I’ve just finished reading this most remarkable book: The Beautiful Tree – A personal journey into how the world’s poorest people are educating themselves. Fresh out of college in 1983, James Tooley went to Zimbabwe to teach school. Now, 26 years later, with an astonishing breadth of experience teaching and researching education in Africa, India, and China he presents startling data on successful educational innovation occurring in the poorest communities in India, Kenya, Zimbabwe, Ghana, and China – private schools created by the poor and serving poor students.
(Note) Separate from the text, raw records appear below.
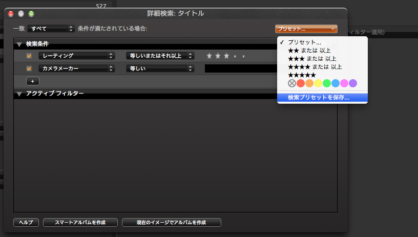Image resolution: width=418 pixels, height=237 pixels.
Task: Pick the yellow color label circle
Action: tap(318, 83)
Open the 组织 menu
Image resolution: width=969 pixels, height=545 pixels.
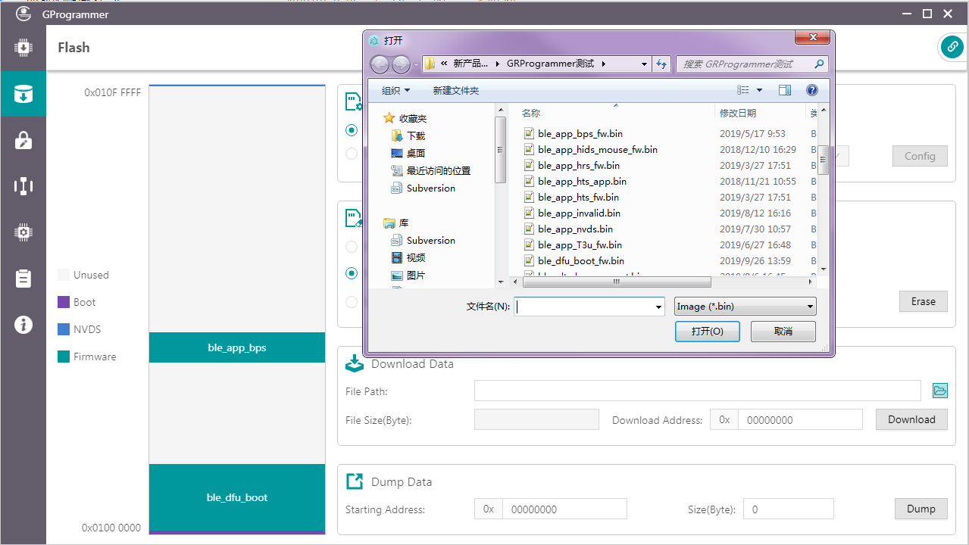(395, 91)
Prof. Tooley chronicles the abysmal failures of government education (40% teacher absenteeism, corruption, overcrowding, prejudice against the poor among other appalling indicators) and what the poorest communities are doing to secure an education for their children. It turns out that even in the poorest communities, parents value education and are willing to pay for it. Remarkably enough, they prefer to make arrangements where they can hold schools and teachers accountable. They have no way to do this politically with government schools, so they are turning to private schools. They are started many times by parents themselves or by a homegrown teacher in the community who is asked by the parents to teach their children. These schools are often unlicensed, un-recognized, and unaccredited, but nonetheless are doing a better job at educating the children of the poor than the government schools.
Tooley argues that this is NOT a bad thing – instead it should be nurtured, supported, and encouraged. He’s put his money where his mouth is and now heads a corporation which is seeking to invest in and develop a sort of franchise, recognized brand in affordable, community-focused private schools which serve the poor.
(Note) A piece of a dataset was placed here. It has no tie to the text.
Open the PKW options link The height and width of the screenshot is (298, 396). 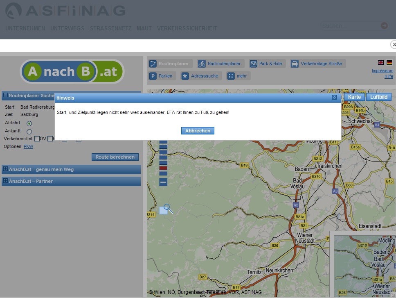pos(28,146)
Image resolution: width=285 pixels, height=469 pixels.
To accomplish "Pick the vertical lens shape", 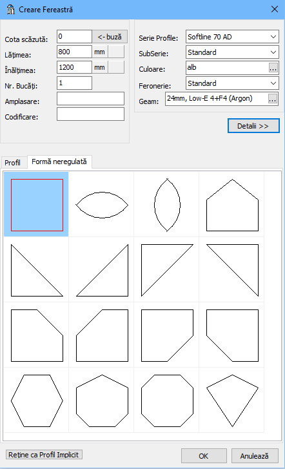I will [x=167, y=205].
The most powerful part of his analysis is the clear and convincing data which he uses to show the large numbers of poor students already enrolled in private schools and documents their achievement. He catalogs the typical objections raised to private schooling and rebuts each of them convincingly. Rather than spending more and more foreign aid on government schools, he suggests that far better results would be achieved re-directing that aid to assist private schools that actually serve the poor – in the form of loans, direct grants for capital improvements, and targeted tuition support for the poorest of the poor.
Everyone involved in the public policy debates about education should read this book.
– Rob Shearer
I’ll have to add that to my list. Sounds great.
I noticed your booklist sidebar. What do you think of Machen’s book? I just finished that one myself and thought it could have been written yesterday. I am also reading Willingham’s Why Student’s Don’t Like School and Machen makes a similar critique of state-run schools that Willingham is again making today.
I read Desert Queen a few years ago when a brother-in-law was getting ready for his 2nd tour in Iraq.